Using the data properly is vital in developing and implementing school, as well as national, policies

Cause and effect? Or just an association? It matters. Anyone in schools concerned with CPDL needs to be sure which interventions are really working. Some help is available…

A big issue in evidence-based teaching and learning is understanding the difference between association and causation. The DfE, many respected publications, many teachers and school leaders, and even some researchers are weak on this. Dylan Wiliam refers to this logical fallacy with the Latin saying, ‘post hoc ergo propter hoc’ (after this, therefore because of this).

The post hoc fallacy, stating ‘since event Y followed event X, event Y must have been caused by event X’, is an easy mistake to make. The fallacy stems from coming to a conclusion based just on the order of events, rather than taking into account other factors that might rule out the connection.

A recent Stephen Tierney post on CPD and teaching quality gives a memorable example: “The way I explain this when talking is: there were no maternity leaves for the first two and a half years of my headship. However over time there were more and more and by the time I left headship we’d regularly have six to eight per annum. There is a positive correlation between the length of time I was in headship and the number of staff becoming pregnant; however, there was no causation. I was responsible for none of them.”

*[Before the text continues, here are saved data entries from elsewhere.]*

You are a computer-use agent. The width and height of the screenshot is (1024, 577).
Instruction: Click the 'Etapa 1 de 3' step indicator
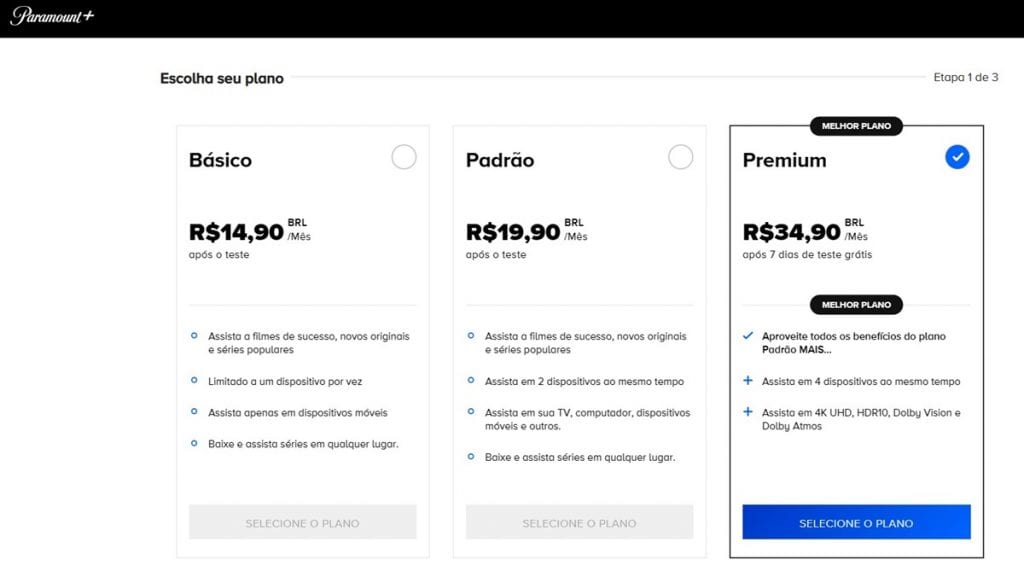point(965,77)
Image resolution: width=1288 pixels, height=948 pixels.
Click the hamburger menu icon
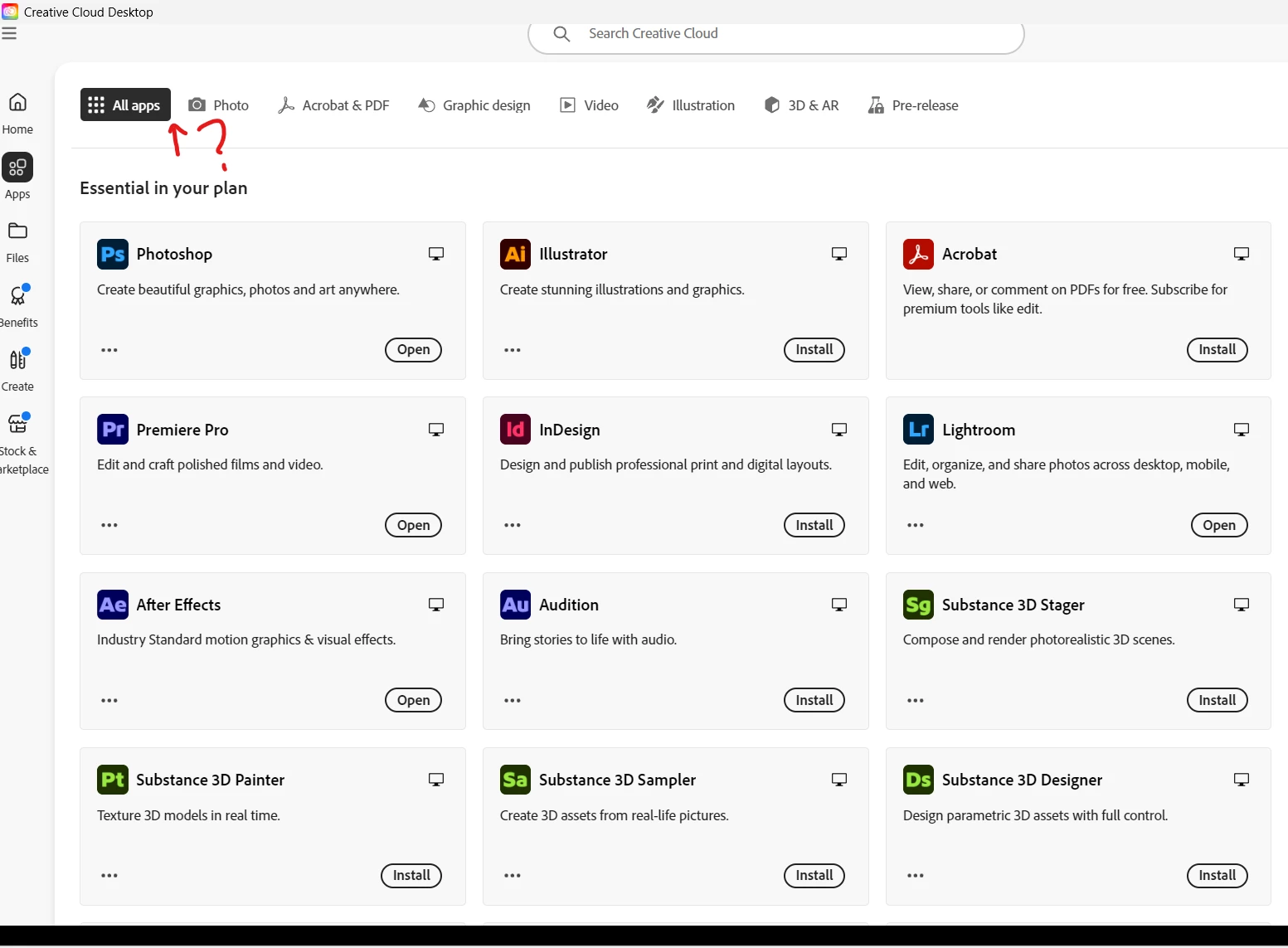tap(9, 33)
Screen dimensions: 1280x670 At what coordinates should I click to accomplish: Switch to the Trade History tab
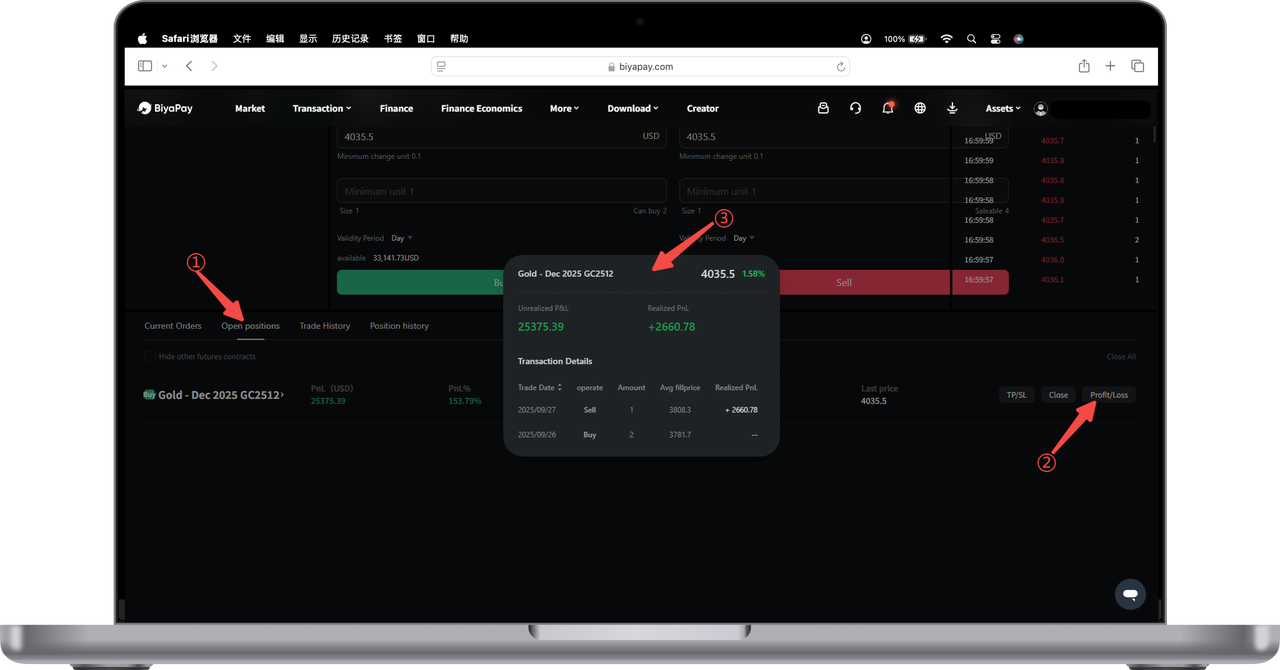[325, 326]
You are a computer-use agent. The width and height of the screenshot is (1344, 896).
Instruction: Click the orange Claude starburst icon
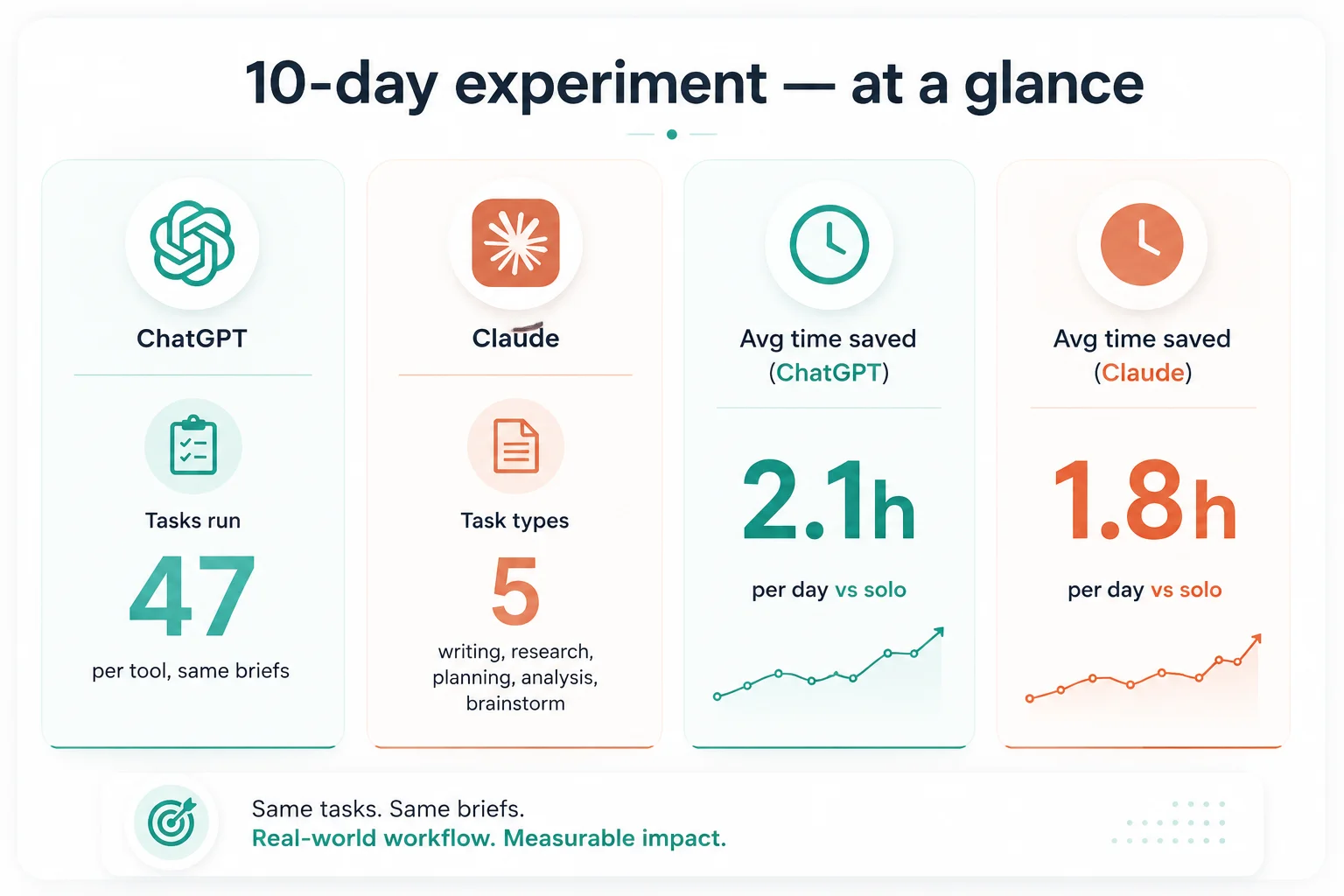(x=515, y=243)
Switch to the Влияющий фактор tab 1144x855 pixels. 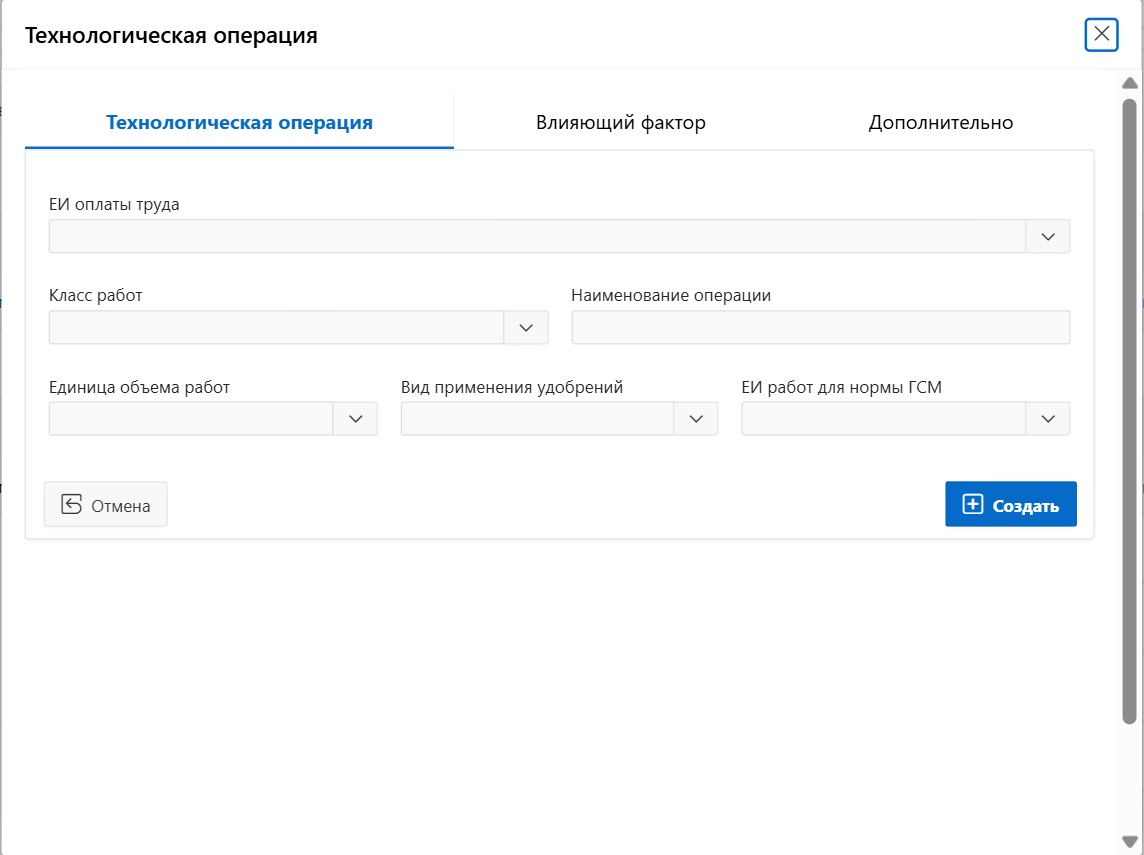click(620, 123)
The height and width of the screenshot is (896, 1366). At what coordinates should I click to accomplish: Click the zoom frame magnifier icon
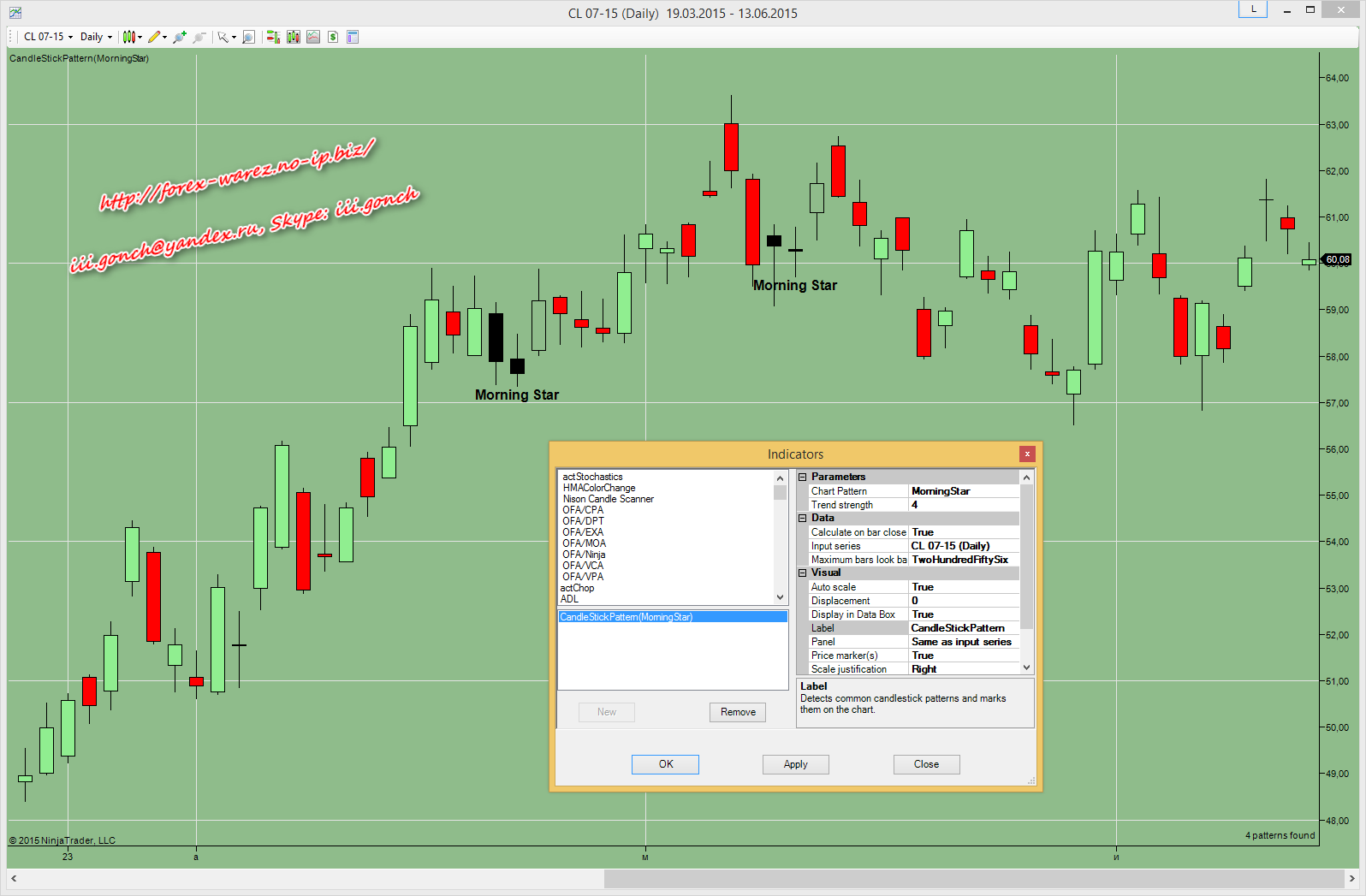[248, 37]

Making the point that causation is very difficult to prove, he adds: “If we are going to invest tens of thousands of pounds per annum in reducing teachers’ teaching time, to enable them to undertake more professional development, instead of spending it on something else, it has to have impact. This is not about vanity projects. It’s about improving teaching, enhancing learning and making a positive difference to children’s life chances.”

Why it’s important
As Montrose42 blogged recently, “ministers endlessly quote the same one piece of research which they manage to fundamentally misunderstand and misuse about the importance of employer engagement” [as they do with schools funding, teacher workload…]. To base policy on such a narrow and selective evidence base will lead to poor policy design and ultimately a hopeless strategy. Nobody suggests that it’s only about careers advice from professionals. This has to be combined with (quality assured) employer engagement, of course, careers education ie equipping young people with the tools to make informed choices, and high quality work experience.”

Clarity about what the data does not show

As well as giving some guidance of the effectiveness of the Mindfulness in Schools (MiSP) programme, a 2013 study gives an idea of how vital it is to separate association from causation. You have to be clear about what your research shows, and what it does not show. This non-randomised controlled study, conducted by researchers from the universities of Exeter, Oxford, Cambridge and Western Australia, along with the two co-founders of the MiSP, was published by British Journal of Psychiatry.

The paper gives the usual data about the intervention and control groups, and finds that, after adjusting for baseline imbalances, children who participated in the intervention reported fewer depressive symptoms, lower stress and greater well-being at follow-up. The degree to which students in the intervention group practised the mindfulness skills was associated with better wellbeing and less stress at 3-month follow-up. Probability data for all of these findings are given.

Key point: the limitations

But most interesting in this context is the paper’s admission of the study’s limitations. These included: “we were not able to randomly assign schools or students and therefore some inevitable baseline imbalances were observed. Although we adjusted for these statistically, there may have been imbalance on other key prognostic factors. Our study used a small set of self-report measures. Future studies should broaden beyond self-report outcome measures to look at schools and/or classroom-based measures, observer measures, biobehavioural measures of stress reactivity and/or resilience and mental health outcomes.”

It concludes: “interventions that demonstrate acceptability, efficacy, cost-effectiveness and potential for implementation are most likely to be sustainable. This feasibility study… provides preliminary evidence of acceptability and efficacy” (our italics).

“To base policy on a narrow and selective evidence base will lead to poor policy design and ultimately a hopeless strategy”

Applying it in your school

This all sounds a bit daunting when such research, vital as it is, represents additional responsibilities for teachers and school leaders. But help is at hand, for example through the Education Endowment Foundation’s well-known Teaching & Learning Toolkit, which summarises some educational research on effective ways to improve student attainment. The 34 teaching approaches and interventions are each summarised in terms of their average impact on attainment, the strength of the evidence supporting them and their cost.

Of course, these do not cover all the interventions schools might find helpful. Many may also need support in designing and applying their own evaluations. EEF’s DIY evaluation guide, which is perhaps less well known, is designed for schools to use in evaluating their own projects. And a 2016 blog by Robin Hall, NCTL’s R&D manager, covers the design of randomised controlled trials in a school context.

However you approach it, you need to be absolutely clear on the effects of an intervention, distinguishing them from changes in behaviour and results that have other causes, to avoid the post-hoc fallacy. After all, you probably don’t want to be thought responsible for an increase in pregnancies among your colleagues.